Just read The Tyranny of E-mail: The Four-Thousand-Year Journey to Your Inbox by John Freeman (Scribner, 2009).
I have to say I wasn't overly impressed. While I agree with much of what the author writes, I found the book simplistic and many of the points made are obvious (at least to someone who used email before most people had ever heard of it). This book could have been written (much shorter) as an article in a magazine.
After initial observations on the explosive growth of email, Freeman launches into a rather superficial history of communication from clay tablets to early mail to the growth of the modern postal system. He discusses the lost art of letter writing and the picture postcard craze of the 19th and 20th centuries.
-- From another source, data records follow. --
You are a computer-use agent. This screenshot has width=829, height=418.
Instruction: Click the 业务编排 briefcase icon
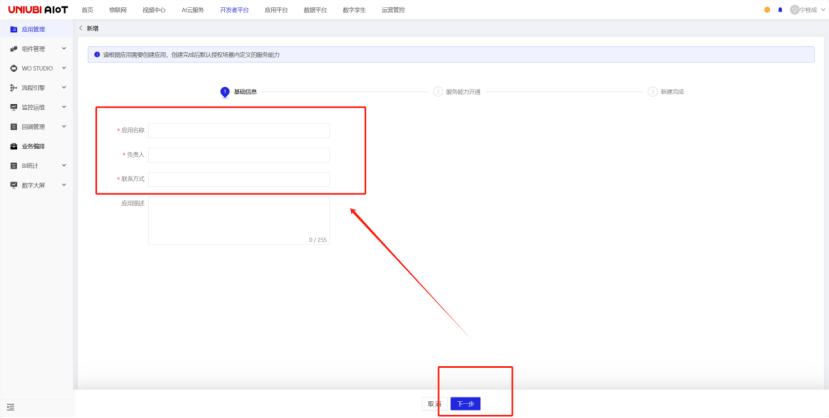(x=13, y=146)
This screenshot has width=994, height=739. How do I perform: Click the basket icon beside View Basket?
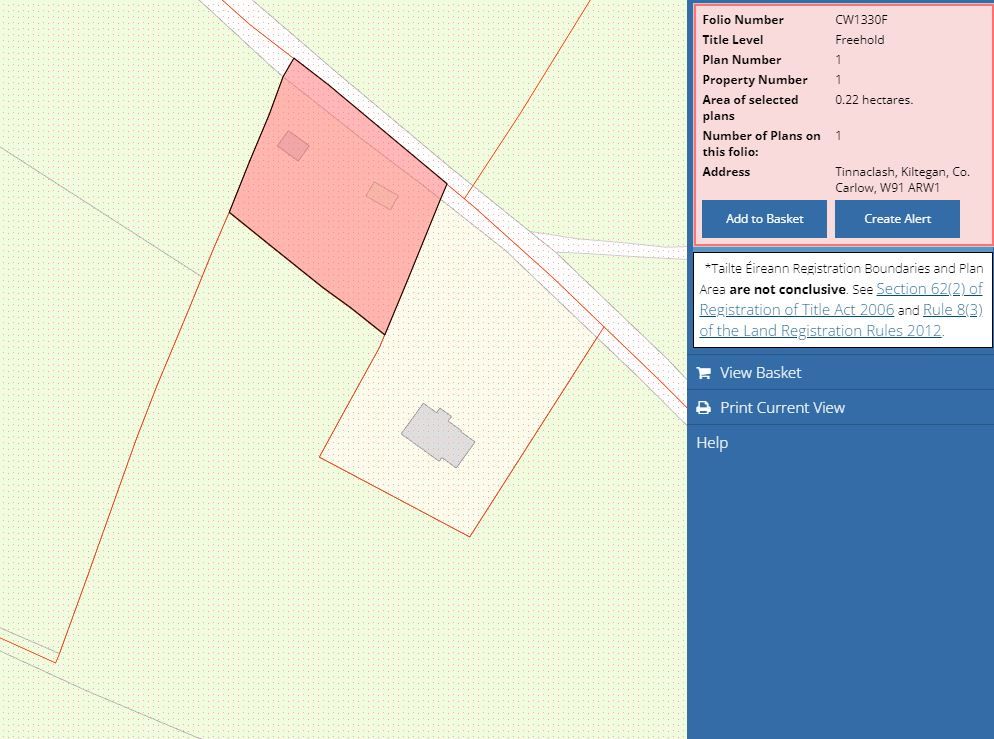tap(703, 372)
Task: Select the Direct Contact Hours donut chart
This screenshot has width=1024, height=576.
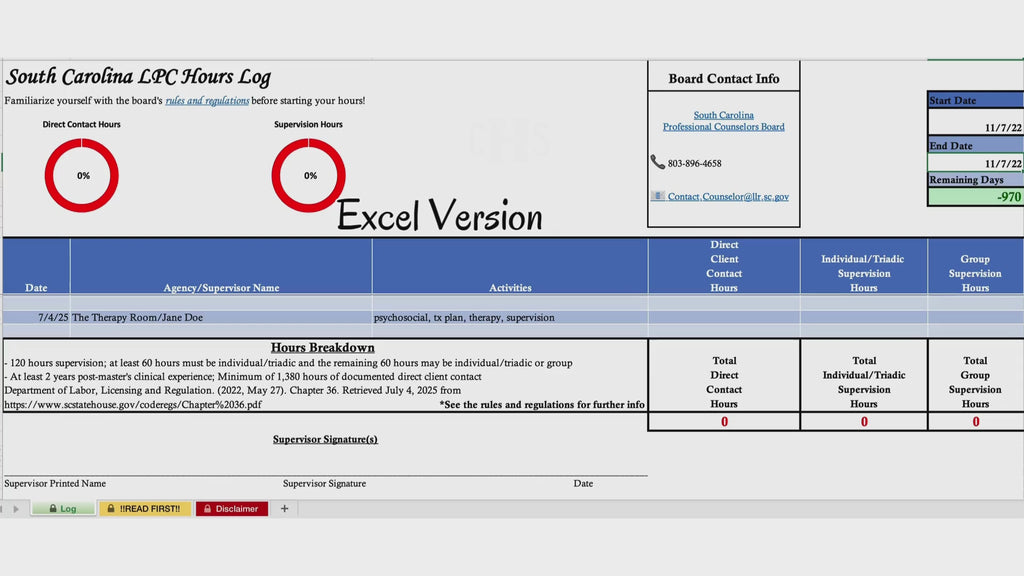Action: (x=82, y=175)
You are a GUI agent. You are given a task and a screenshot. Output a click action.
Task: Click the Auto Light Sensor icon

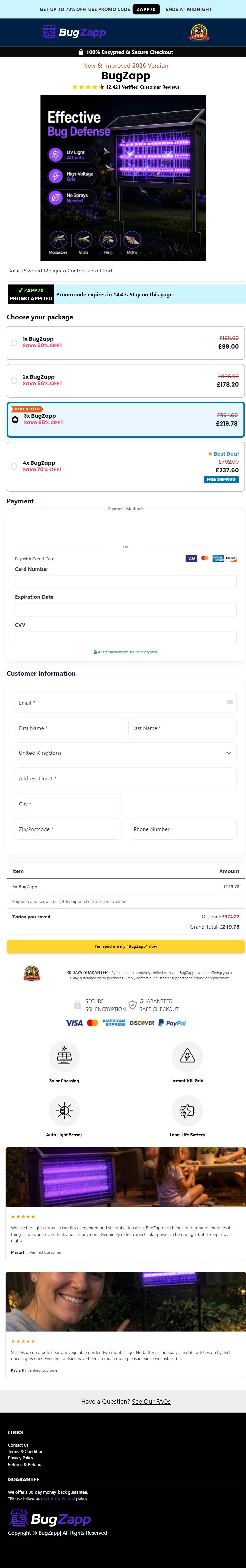[x=64, y=1110]
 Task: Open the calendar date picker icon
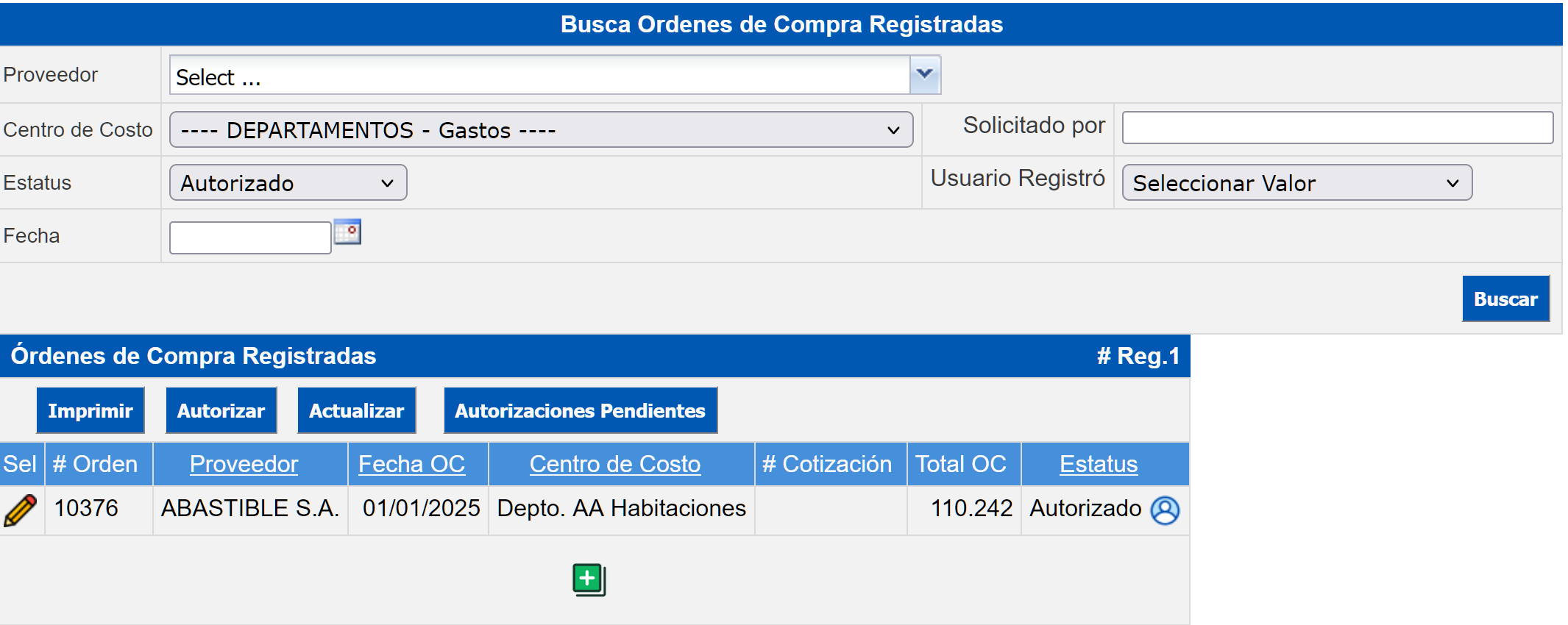347,232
Telegraphs and typewriters lead into an introduction of the origin and growth of the Internet and email.
Quite honestly, I've read deeper, less superficial, discussions of these topics on Wikipedia.
The book wraps up with lots of anecdotes (and no references to actual studies) of how some people are apparently addicted to email and how computers and electronic gadgets take up more and more of our lives. As someone who's a heavy user of computers, maybe I have a problem too, but I would remind people that I'm sitting here writing this in my living room on a weeknight at 8:30 pm with the television turned off. I think many more people are addicted to television than computers or email.
While I do know people who are addicted to their "Crackberries" checking work email on Friday evenings during happy hour in the bar, I also know plenty of other people who set limits on when and where they'll check their email (especially important as a professor - students will sometimes email you at 2 am on a Saturday night and get annoyed you don't answer until 9 am Monday morning!).
Bottom line, summarizing the entire book, is we all need to slow down and not let email and the Internet take over our lives. There, I just saved you a few hours of reading - go out and smell the roses with that saved time (or check your inbox - whatever).